-------- Fragmento seleccionado --------

El regreso del Torneo de Apertura 2025 del fútbol femenino trajo consigo una edición temprana del clásico nacional entre Saprissa y Alajuelense, un duelo que —más allá del empate 1-1 en el marcador— dejó una sorpresa táctica: las moradas se plantaron de tú a tú ante una Liga que llegaba con mucha más preparación acumulada.
Durante siete meses, el proyecto deportivo del Saprissa FF se mantuvo en pausa, con entrenamientos limitados y sin la certeza de que el campeonato volvería. En contraste, Alajuelense no frenó su estructura, se mantuvo entrenando a plenitud y perfilaba una ventaja notable sobre su eterno rival.
Ese contexto alimentaba la idea de que el equipo rojinegro sería arrollador y dominante, pero el partido mostró lo contrario: el primer tiempo fue parejo, de fuerzas equilibradas, y en el complemento, aunque las leonas dominaron la posesión, Saprissa generó las opciones más claras para inclinar el marcador.
El clásico se disputó este domingo en el Estadio Ricardo Saprissa y tuvo emociones desde el inicio. Alajuelense se adelantó al minuto 15 con un tanto de Sofía Varela, quien aprovechó un error en salida de Rihanna Solano para marcar con clase ante la salida de Julieth Arias. Sin embargo, las moradas reaccionaron con orden, y al 30’ Carolina Venegas igualó las cifras de cabeza, tras un tiro de esquina cobrado por Katherine Alvarado.
Antes del juego, la Unión Femenina de Fútbol (Uniffut) dedicó oficialmente el torneo a la exjugadora Emilia Carmona, quien agradeció el reconocimiento durante la transmisión televisiva.

-------- Datos para análisis --------

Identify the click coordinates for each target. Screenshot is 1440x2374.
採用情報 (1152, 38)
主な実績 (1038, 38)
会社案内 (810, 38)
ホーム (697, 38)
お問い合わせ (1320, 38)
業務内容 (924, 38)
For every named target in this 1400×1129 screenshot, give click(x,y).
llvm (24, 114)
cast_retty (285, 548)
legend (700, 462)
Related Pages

--------

Tareas requeridas =>
• a. Indica si cada afirmación coincide con la crónica del clásico femenino y justifica cada respuesta citando literalmente las palabras decisivas: (i) Alajuelense siguió entrenando a plenitud durante la pausa; (ii) el partido se jugó en el Estadio Alejandro Morera Soto; (iii) el gol del empate llegó de cabeza.
• b. Según la crónica del clásico femenino, ¿a quién dedicó oficialmente el torneo la Uniffut?
• c. Prolonga la crónica del clásico femenino a partir de su última oración.
Los registros provienen de una fuente distinta.

Respuestas por número =>
• a.
(i) Sí: «se mantuvo entrenando a plenitud».
(ii) No: «El clásico se disputó este domingo en el Estadio Ricardo Saprissa».
(iii) Sí: «Carolina Venegas igualó las cifras de cabeza».

• b. A la exjugadora Emilia Carmona.

• c.
Cambios y variantes
Wílmer López, técnico rojinegro, realizó variantes en el complemento: Katherine Arroyo ingresó por Yeslim Alvaradoal inicio del segundo tiempo, y más adelante Yoanka Villanueva y Sianyf Agüero ingresaron por Rangel y Pinell, respectivamente. Por Saprissa, Yerling Ovares entró por Verónica Matarrita al minuto 60.
Segunda mitad con roles invertidos
El complemento mostró a una Liga más intensa y vertical, con mayor posesión, pero también con más espacios a sus espaldas. Saprissa apostó al orden defensivo y transiciones rápidas, que generaron verdadero peligro frente a la portería de Noelia Bermúdez.
A pesar de que el ritmo del partido bajó en los últimos minutos, las emociones se mantuvieron hasta el final, con un juego de ida y vuelta que cumplió con las expectativas del clásico.
Más que un empate
Para el Saprissa FF, el resultado representa mucho más que un punto: fue una declaración de intenciones tras meses de incertidumbre, donde demostraron que, pese a las diferencias de preparación, pueden competir de igual a igual con el equipo más consolidado del país.
El fútbol femenino volvió, y lo hizo con un clásico que sirvió de termómetro para medir fuerzas. Y en ese examen, la sorpresa fue que la distancia entre ambos no fue tan amplia como muchos esperaban.